• Work order
In the entries that follow, the lines from the line containing "Where should I click to: Open" up to and including the line containing "sound using the" must be copied exactly, with pictures omitted.

─── Dataset extract ───

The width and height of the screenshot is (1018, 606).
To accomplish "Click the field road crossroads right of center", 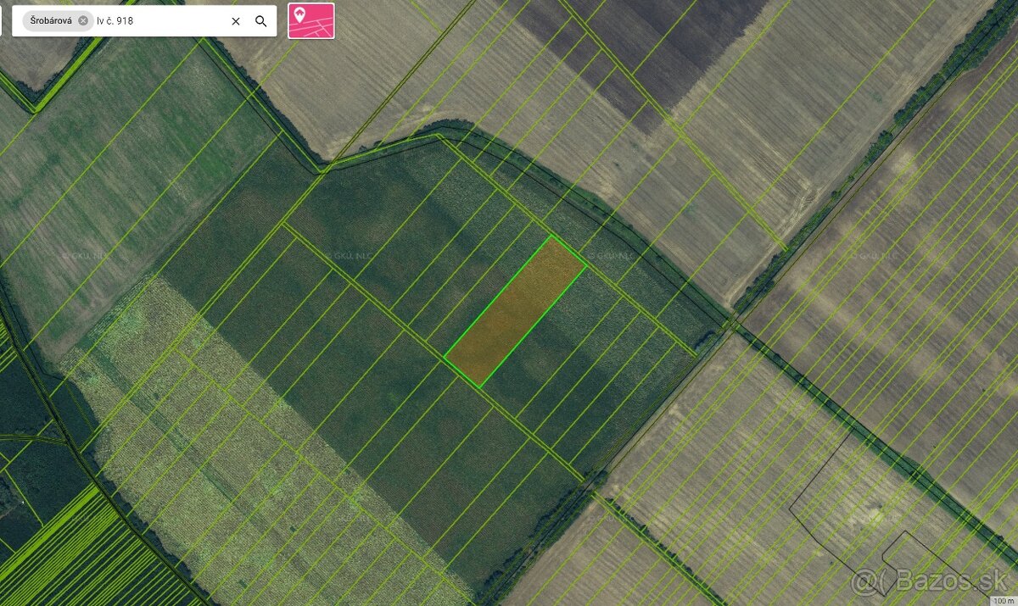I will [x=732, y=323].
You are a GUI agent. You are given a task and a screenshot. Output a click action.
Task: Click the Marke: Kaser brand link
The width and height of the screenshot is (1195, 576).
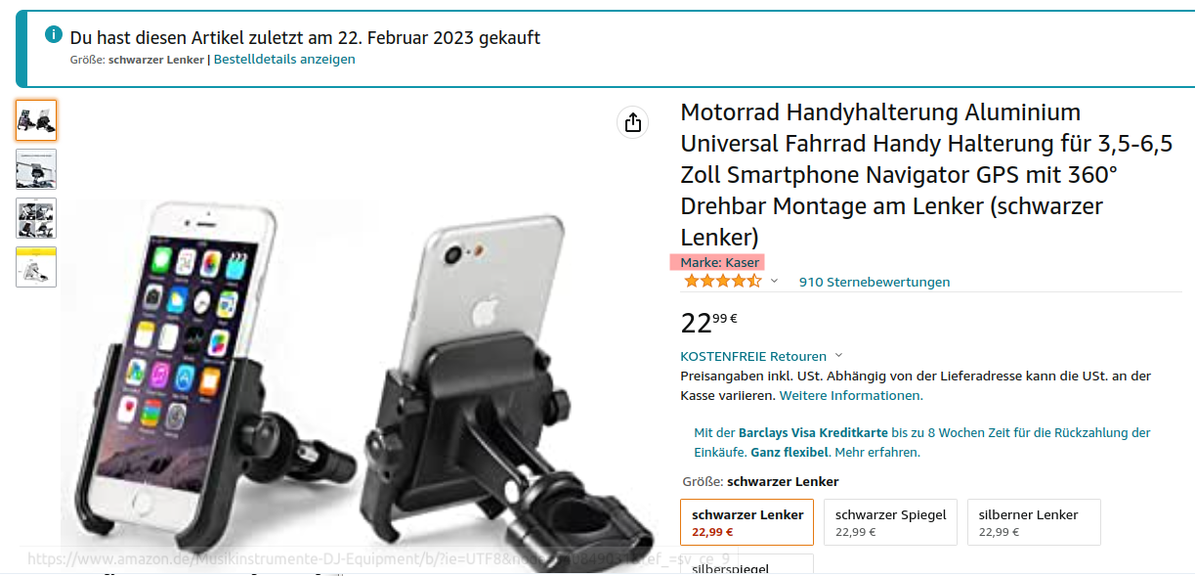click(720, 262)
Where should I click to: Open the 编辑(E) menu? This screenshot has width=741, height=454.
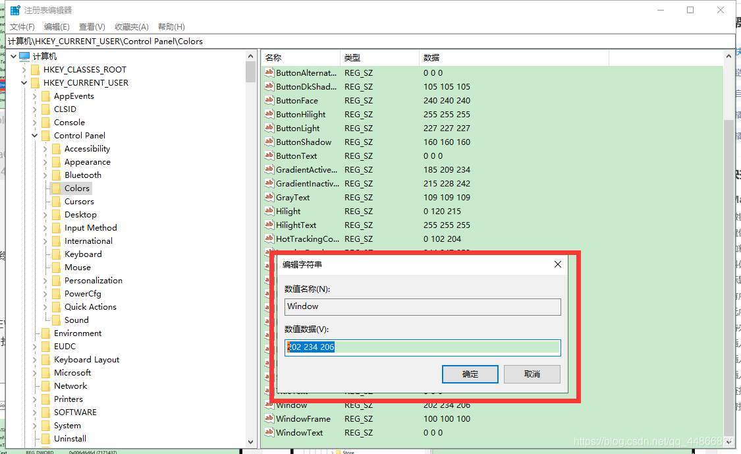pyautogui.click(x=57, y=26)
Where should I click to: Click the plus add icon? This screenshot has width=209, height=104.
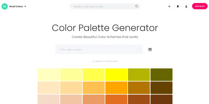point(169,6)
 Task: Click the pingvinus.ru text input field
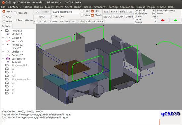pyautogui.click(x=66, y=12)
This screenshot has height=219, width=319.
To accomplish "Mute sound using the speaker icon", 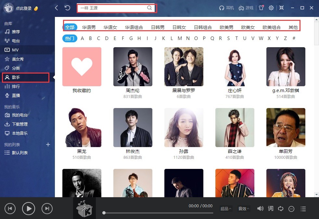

───
─── Dataset extract ───

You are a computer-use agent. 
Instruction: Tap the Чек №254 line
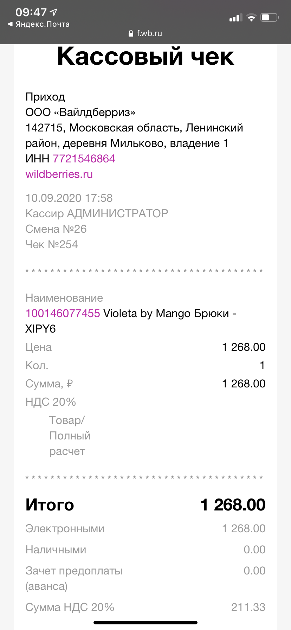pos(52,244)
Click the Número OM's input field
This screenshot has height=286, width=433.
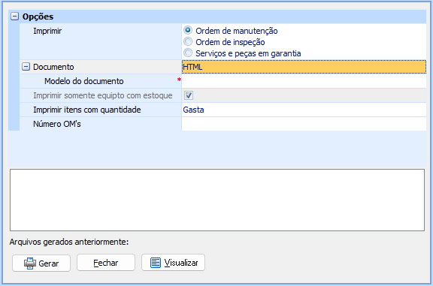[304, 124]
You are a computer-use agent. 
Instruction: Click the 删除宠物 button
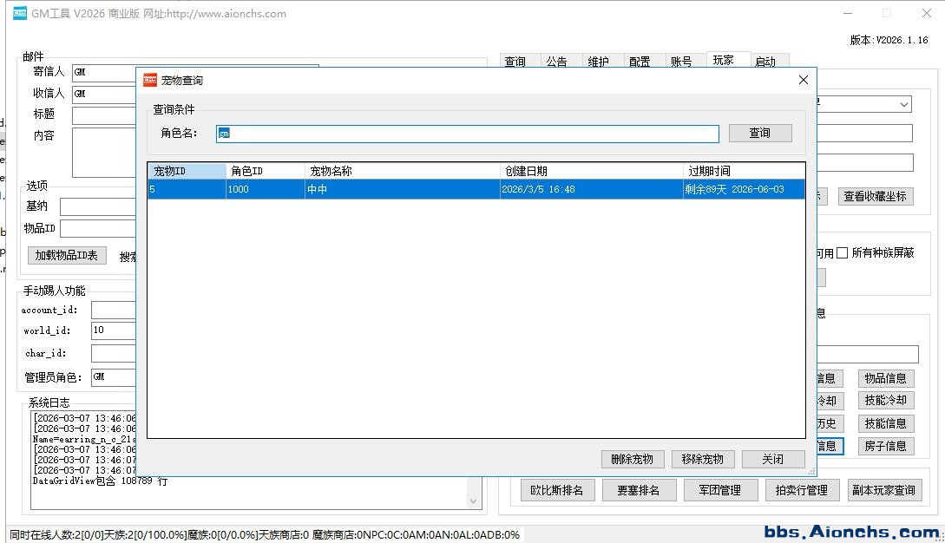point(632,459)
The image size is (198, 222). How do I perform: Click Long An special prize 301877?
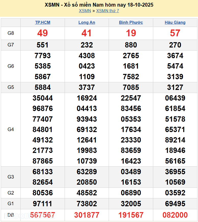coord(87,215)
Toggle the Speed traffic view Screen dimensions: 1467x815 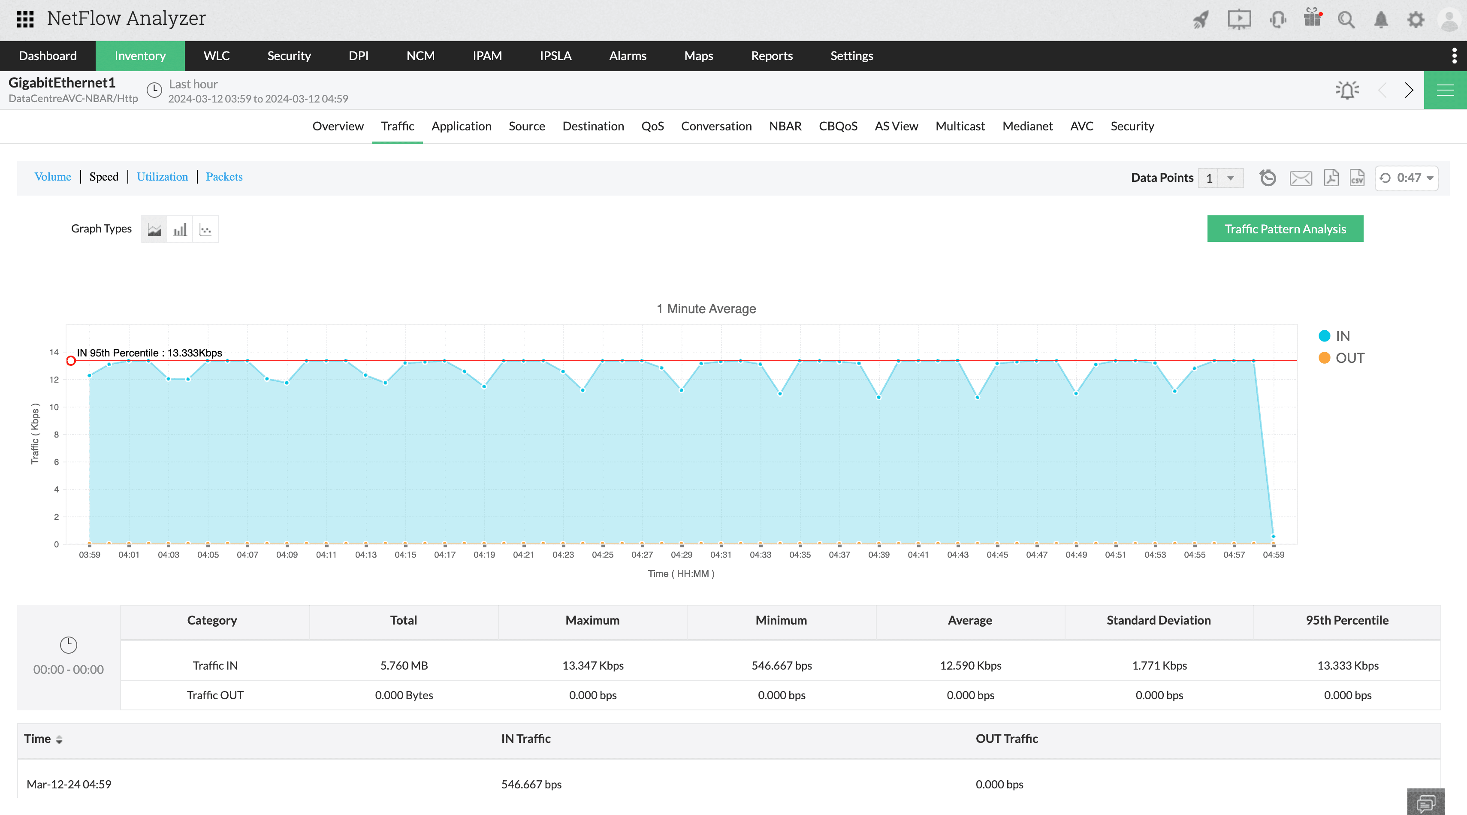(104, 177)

───

• Completed exercise
Where should I click to: Open the 编辑(E) menu? This screenshot has width=741, height=454.
pyautogui.click(x=57, y=26)
Where should I click to: Click the plus add icon? This screenshot has width=209, height=104.
point(169,6)
 Task: Click the pingvinus.ru text input field
pyautogui.click(x=66, y=12)
This screenshot has height=219, width=319.
To accomplish "Mute sound using the speaker icon", 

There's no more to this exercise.